Writers of the World, Unite!

Here's a nifty little video explaining the Writers' Guild strike. For more information , visit United Hollywood. And for some interesting videos in support of the strike, visit Speechless. I've never wanted to read lips so badly as when I viewed the Sean Penn video.

Monday, November 12, 2007

Diversion

Here's a diversion to eat up 10 - 15 minutes of your day.

FYI: The comments posted to the page in linked above includes a link to the following web site, which includes an article written about this spinning silhouette: http://www.michaelbach.de/ot/sze_silhouette/index.html

Sunday, November 11, 2007

Teaching with Exigence

NPR recently broadcasted a story (available via podcast) about Soldier's Heart: Teaching Literature Through Peace and War at West Point, a new book by Elizabeth Samet. I haven't read the book, but listening to the podcast and Samet's comments about teaching young officers-to-be, many of whom will likely be going to war, I couldn't help wondering how the exigence supplied by an active war might shape the transaction of reading, the exchange that takes place in the classroom, the instructor's choices about texts, topics of discussion, etc.
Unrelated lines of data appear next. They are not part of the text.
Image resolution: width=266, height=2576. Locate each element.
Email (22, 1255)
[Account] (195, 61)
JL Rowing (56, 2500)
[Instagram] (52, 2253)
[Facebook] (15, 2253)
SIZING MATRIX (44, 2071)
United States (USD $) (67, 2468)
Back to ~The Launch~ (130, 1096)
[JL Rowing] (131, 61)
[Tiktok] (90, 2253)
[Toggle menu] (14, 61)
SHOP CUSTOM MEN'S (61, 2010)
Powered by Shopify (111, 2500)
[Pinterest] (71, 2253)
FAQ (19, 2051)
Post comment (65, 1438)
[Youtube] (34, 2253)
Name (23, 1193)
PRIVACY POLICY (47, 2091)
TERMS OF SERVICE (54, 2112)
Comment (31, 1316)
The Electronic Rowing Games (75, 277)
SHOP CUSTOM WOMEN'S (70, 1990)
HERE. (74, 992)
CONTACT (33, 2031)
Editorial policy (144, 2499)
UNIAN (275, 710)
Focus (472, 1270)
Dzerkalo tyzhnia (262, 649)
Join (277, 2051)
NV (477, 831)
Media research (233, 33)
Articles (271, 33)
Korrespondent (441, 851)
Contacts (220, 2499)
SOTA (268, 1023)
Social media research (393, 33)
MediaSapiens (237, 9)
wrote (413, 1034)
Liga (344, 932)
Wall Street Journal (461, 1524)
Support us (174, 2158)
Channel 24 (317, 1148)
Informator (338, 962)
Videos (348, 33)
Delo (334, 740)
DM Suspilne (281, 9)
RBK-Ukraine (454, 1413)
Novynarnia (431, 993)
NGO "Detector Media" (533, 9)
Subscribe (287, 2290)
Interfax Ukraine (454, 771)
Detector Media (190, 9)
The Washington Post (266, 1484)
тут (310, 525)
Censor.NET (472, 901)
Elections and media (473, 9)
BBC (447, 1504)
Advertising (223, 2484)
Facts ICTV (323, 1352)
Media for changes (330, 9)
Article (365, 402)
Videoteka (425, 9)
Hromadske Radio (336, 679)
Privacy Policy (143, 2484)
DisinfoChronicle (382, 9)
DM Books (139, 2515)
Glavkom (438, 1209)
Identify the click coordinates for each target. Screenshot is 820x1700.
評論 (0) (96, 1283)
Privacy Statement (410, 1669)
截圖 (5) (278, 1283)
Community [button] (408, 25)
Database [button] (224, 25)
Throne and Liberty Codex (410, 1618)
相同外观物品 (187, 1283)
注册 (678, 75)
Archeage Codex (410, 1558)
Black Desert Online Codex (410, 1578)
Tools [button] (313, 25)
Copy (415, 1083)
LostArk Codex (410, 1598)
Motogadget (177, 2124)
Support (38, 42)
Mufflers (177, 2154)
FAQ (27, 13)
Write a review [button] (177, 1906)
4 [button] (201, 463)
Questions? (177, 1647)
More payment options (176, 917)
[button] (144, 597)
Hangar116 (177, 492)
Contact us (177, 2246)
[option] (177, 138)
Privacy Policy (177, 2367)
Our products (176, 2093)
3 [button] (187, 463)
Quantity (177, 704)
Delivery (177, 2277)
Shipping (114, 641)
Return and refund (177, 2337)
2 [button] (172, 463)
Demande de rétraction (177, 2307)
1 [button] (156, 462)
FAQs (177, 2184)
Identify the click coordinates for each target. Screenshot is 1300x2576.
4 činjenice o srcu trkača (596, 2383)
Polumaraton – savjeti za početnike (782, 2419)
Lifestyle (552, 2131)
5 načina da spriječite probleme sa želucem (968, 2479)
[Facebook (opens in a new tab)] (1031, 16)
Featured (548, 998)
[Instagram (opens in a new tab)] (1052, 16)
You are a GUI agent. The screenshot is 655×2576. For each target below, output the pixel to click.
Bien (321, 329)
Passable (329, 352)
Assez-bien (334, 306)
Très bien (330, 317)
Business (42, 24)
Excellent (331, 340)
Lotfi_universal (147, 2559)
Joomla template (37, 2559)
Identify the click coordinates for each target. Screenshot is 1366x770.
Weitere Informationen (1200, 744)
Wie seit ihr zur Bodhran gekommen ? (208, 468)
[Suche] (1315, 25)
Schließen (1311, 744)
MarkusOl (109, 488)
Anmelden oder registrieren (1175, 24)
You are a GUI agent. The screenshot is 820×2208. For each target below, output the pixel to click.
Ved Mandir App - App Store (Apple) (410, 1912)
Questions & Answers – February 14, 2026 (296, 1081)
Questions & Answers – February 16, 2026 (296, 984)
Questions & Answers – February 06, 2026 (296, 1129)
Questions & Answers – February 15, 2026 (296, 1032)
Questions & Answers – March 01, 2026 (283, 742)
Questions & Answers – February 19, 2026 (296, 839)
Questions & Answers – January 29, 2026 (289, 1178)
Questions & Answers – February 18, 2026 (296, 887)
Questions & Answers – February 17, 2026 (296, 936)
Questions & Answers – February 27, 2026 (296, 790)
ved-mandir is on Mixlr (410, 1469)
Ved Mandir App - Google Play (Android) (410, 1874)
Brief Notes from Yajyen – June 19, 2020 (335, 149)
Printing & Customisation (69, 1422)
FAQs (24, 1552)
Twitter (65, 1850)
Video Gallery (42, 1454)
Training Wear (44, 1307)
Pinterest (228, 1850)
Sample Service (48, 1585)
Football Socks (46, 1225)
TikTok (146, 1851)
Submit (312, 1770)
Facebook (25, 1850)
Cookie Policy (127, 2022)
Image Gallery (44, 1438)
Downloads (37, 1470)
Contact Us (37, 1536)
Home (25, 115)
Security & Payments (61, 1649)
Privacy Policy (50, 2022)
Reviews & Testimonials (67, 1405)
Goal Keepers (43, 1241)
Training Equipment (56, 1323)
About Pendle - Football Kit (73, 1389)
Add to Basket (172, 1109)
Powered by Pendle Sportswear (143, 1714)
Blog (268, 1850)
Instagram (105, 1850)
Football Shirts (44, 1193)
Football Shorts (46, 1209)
For most of us teaching in higher education, there is simply little sense of exigence. This is true of both teachers and students, both of whom are too easily isolated--temporally and spatially--from the contexts and challenges our students will experience once their schooling is finished. This isolation is generated by all sorts of factors: the abundance that surrounds us, our priviledged place within that abundance, the variety of contexts our students will encounter upon graduation.

How would our teaching change if we had a more immediate and concrete sense of the challenges our students would confront? How would levels of student engagement change with a greater sense of exigence? Can such exigence be framed or generated with authenticity?

Thursday, November 08, 2007

I'm A Loaner

In the last year, I've become a podcast junkie. Well, not a junkie, but I do have a handful of podcasts that I listen to regularly: the New York Times Book Review, NPR Books, Slate.com, Dave Ramsey, the Academy of American Poets poetcast, and sermons by friends and former pastors.

The Slate.com Daily Podcast recently included Bill Clinton's address to the Slate 60--a collection of the 60 most giving philanthropists over the last year. In his remarks, Clinton referred to an organization called Kiva, which provides individuals the opportunity to participate in loaning money to small businesses in developing countries (a.k.a. microfinancing). The idea intrigued me, so I visited the site. Loaners get to select the borrower they want to support, so I'm now contributing $25 toward a loan for a barber in Lebanon. Why did I select a barber, of all things? I suppose it's another Wendell Berry thing. Looking at the profiles of all these folks seeking a loan, I saw "barber" and thought of Jayber Crow. Who wouldn't want to support Jayber Crow?

I'm still trying to decide whether I'm comfortable with being a loaner rather than a giver. If anyone knows of a Kiva-like means of giving, let me know. Perhaps I'll revisit this issue when I've taken more time to think it through.